### Work required
Please give the data again in full, exactly as it reads.
- - -
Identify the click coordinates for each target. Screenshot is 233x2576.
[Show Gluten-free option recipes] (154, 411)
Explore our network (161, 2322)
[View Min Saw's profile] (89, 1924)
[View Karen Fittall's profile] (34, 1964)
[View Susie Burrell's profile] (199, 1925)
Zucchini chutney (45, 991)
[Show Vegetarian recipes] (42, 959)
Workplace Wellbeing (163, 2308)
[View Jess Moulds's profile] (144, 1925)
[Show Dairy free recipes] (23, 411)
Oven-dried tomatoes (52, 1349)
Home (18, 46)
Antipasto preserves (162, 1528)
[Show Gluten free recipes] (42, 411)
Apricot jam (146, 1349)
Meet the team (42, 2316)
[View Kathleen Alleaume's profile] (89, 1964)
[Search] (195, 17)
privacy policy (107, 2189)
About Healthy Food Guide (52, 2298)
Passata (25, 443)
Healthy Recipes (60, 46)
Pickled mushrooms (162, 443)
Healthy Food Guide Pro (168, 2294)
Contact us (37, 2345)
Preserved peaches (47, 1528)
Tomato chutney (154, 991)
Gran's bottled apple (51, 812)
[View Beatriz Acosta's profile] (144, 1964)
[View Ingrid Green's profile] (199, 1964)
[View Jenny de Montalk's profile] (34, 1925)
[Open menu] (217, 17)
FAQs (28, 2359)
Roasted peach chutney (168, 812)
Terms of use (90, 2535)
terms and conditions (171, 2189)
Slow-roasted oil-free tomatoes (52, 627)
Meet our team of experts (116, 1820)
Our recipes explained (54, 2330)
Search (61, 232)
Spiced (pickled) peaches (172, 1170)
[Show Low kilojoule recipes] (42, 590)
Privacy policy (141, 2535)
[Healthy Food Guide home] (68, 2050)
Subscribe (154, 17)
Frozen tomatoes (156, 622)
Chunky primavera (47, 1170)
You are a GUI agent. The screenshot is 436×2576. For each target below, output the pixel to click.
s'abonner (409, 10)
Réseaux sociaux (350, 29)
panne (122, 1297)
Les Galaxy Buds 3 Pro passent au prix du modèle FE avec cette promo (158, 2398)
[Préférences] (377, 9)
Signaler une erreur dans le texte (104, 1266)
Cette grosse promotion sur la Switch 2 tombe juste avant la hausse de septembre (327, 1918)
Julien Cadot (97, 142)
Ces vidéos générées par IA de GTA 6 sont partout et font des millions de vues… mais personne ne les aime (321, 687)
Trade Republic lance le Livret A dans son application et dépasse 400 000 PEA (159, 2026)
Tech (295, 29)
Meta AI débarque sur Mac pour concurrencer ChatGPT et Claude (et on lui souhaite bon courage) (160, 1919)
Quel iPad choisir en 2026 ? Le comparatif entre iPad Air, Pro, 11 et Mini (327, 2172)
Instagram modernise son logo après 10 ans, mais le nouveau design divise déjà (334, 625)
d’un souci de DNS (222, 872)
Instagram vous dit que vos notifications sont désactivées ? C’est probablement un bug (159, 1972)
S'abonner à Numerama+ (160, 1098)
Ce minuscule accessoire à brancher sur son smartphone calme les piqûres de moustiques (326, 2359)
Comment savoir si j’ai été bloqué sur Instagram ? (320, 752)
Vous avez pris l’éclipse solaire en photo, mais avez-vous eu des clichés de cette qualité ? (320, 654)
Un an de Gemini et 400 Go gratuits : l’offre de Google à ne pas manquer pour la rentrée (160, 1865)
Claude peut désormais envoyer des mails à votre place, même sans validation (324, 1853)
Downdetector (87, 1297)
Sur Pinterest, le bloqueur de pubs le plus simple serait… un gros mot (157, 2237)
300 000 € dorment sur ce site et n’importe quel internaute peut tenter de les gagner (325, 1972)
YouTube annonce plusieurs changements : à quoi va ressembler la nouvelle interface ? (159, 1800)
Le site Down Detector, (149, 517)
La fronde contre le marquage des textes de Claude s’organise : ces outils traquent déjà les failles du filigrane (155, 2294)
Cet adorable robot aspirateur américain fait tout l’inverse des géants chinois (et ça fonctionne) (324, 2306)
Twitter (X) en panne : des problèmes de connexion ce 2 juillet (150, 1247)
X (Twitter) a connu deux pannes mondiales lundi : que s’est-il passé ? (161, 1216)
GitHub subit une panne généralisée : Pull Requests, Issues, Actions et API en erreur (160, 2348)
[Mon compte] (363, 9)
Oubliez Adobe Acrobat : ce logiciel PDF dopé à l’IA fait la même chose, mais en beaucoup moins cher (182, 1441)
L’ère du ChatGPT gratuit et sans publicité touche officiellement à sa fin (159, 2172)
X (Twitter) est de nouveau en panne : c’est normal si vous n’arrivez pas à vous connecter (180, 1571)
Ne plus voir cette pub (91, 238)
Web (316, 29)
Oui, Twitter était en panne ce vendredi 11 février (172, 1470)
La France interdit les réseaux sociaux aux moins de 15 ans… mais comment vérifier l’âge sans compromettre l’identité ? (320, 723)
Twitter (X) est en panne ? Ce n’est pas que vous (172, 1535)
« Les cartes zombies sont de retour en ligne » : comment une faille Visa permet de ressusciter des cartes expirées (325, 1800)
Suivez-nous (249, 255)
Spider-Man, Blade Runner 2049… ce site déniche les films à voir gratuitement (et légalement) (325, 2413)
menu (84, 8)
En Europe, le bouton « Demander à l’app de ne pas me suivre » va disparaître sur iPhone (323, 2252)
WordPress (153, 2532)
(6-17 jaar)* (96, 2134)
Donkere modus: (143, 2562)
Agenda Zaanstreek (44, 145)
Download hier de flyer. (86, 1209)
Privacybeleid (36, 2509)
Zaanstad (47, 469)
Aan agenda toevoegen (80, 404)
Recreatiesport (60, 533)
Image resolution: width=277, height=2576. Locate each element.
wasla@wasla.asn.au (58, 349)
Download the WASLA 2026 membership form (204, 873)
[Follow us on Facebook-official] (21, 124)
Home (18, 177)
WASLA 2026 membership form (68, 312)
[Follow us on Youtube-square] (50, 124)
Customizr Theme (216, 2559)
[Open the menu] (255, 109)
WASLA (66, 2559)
- - -
### Result for this task
Identify the click coordinates for each target. Screenshot is 233x2576.
[Show Gluten-free option recipes] (154, 411)
Explore our network (161, 2322)
[View Min Saw's profile] (89, 1924)
[View Karen Fittall's profile] (34, 1964)
[View Susie Burrell's profile] (199, 1925)
Zucchini chutney (45, 991)
[Show Vegetarian recipes] (42, 959)
Workplace Wellbeing (163, 2308)
[View Jess Moulds's profile] (144, 1925)
[Show Dairy free recipes] (23, 411)
Oven-dried tomatoes (52, 1349)
Home (18, 46)
Antipasto preserves (162, 1528)
[Show Gluten free recipes] (42, 411)
Apricot jam (146, 1349)
Meet the team (42, 2316)
[View Kathleen Alleaume's profile] (89, 1964)
[Search] (195, 17)
privacy policy (107, 2189)
About Healthy Food Guide (52, 2298)
Passata (25, 443)
Healthy Recipes (60, 46)
Pickled mushrooms (162, 443)
Healthy Food Guide Pro (168, 2294)
Contact us (37, 2345)
Preserved peaches (47, 1528)
Tomato chutney (154, 991)
Gran's bottled apple (51, 812)
[View Beatriz Acosta's profile] (144, 1964)
[View Ingrid Green's profile] (199, 1964)
[View Jenny de Montalk's profile] (34, 1925)
[Open menu] (217, 17)
FAQs (28, 2359)
Roasted peach chutney (168, 812)
Terms of use (90, 2535)
terms and conditions (171, 2189)
Slow-roasted oil-free tomatoes (52, 627)
Meet our team of experts (116, 1820)
Our recipes explained (54, 2330)
Search (61, 232)
Spiced (pickled) peaches (172, 1170)
[Show Low kilojoule recipes] (42, 590)
Privacy policy (141, 2535)
[Healthy Food Guide home] (68, 2050)
Subscribe (154, 17)
Frozen tomatoes (156, 622)
Chunky primavera (47, 1170)
You are a GUI agent. The screenshot is 436×2576. For each target below, output the pixel to click.
s'abonner (409, 10)
Réseaux sociaux (350, 29)
panne (122, 1297)
Les Galaxy Buds 3 Pro passent au prix du modèle FE avec cette promo (158, 2398)
[Préférences] (377, 9)
Signaler une erreur dans le texte (104, 1266)
Cette grosse promotion sur la Switch 2 tombe juste avant la hausse de septembre (327, 1918)
Julien Cadot (97, 142)
Ces vidéos générées par IA de GTA 6 sont partout et font des millions de vues… mais personne ne les aime (321, 687)
Trade Republic lance le Livret A dans son application et dépasse 400 000 PEA (159, 2026)
Tech (295, 29)
Meta AI débarque sur Mac pour concurrencer ChatGPT et Claude (et on lui souhaite bon courage) (160, 1919)
Quel iPad choisir en 2026 ? Le comparatif entre iPad Air, Pro, 11 et Mini (327, 2172)
Instagram modernise son logo après 10 ans, mais le nouveau design divise déjà (334, 625)
d’un souci de DNS (222, 872)
Instagram vous dit que vos notifications sont désactivées ? C’est probablement un bug (159, 1972)
S'abonner à Numerama+ (160, 1098)
Ce minuscule accessoire à brancher sur son smartphone calme les piqûres de moustiques (326, 2359)
Comment savoir si j’ai été bloqué sur Instagram ? (320, 752)
Vous avez pris l’éclipse solaire en photo, mais avez-vous eu des clichés de cette qualité ? (320, 654)
Un an de Gemini et 400 Go gratuits : l’offre de Google à ne pas manquer pour la rentrée (160, 1865)
Claude peut désormais envoyer des mails à votre place, même sans validation (324, 1853)
Downdetector (87, 1297)
Sur Pinterest, le bloqueur de pubs le plus simple serait… un gros mot (157, 2237)
300 000 € dorment sur ce site et n’importe quel internaute peut tenter de les gagner (325, 1972)
YouTube annonce plusieurs changements : à quoi va ressembler la nouvelle interface ? (159, 1800)
Le site Down Detector, (149, 517)
La fronde contre le marquage des textes de Claude s’organise : ces outils traquent déjà les failles du filigrane (155, 2294)
Cet adorable robot aspirateur américain fait tout l’inverse des géants chinois (et ça fonctionne) (324, 2306)
Twitter (X) en panne : des problèmes de connexion ce 2 juillet (150, 1247)
X (Twitter) a connu deux pannes mondiales lundi : que s’est-il passé ? (161, 1216)
GitHub subit une panne généralisée : Pull Requests, Issues, Actions et API en erreur (160, 2348)
[Mon compte] (363, 9)
Oubliez Adobe Acrobat : ce logiciel PDF dopé à l’IA fait la même chose, mais en beaucoup moins cher (182, 1441)
L’ère du ChatGPT gratuit et sans publicité touche officiellement à sa fin (159, 2172)
X (Twitter) est de nouveau en panne : c’est normal si vous n’arrivez pas à vous connecter (180, 1571)
Ne plus voir cette pub (91, 238)
Web (316, 29)
Oui, Twitter était en panne ce vendredi 11 février (172, 1470)
La France interdit les réseaux sociaux aux moins de 15 ans… mais comment vérifier l’âge sans compromettre l’identité ? (320, 723)
Twitter (X) est en panne ? Ce n’est pas que vous (172, 1535)
« Les cartes zombies sont de retour en ligne » : comment une faille Visa permet de ressusciter des cartes expirées (325, 1800)
Suivez-nous (249, 255)
Spider-Man, Blade Runner 2049… ce site déniche les films à voir gratuitement (et légalement) (325, 2413)
menu (84, 8)
En Europe, le bouton « Demander à l’app de ne pas me suivre » va disparaître sur iPhone (323, 2252)
WordPress (153, 2532)
(6-17 jaar)* (96, 2134)
Donkere modus: (143, 2562)
Agenda Zaanstreek (44, 145)
Download hier de flyer. (86, 1209)
Privacybeleid (36, 2509)
Zaanstad (47, 469)
Aan agenda toevoegen (80, 404)
Recreatiesport (60, 533)
Image resolution: width=277, height=2576. Locate each element.
wasla@wasla.asn.au (58, 349)
Download the WASLA 2026 membership form (204, 873)
[Follow us on Facebook-official] (21, 124)
Home (18, 177)
WASLA 2026 membership form (68, 312)
[Follow us on Youtube-square] (50, 124)
Customizr Theme (216, 2559)
[Open the menu] (255, 109)
WASLA (66, 2559)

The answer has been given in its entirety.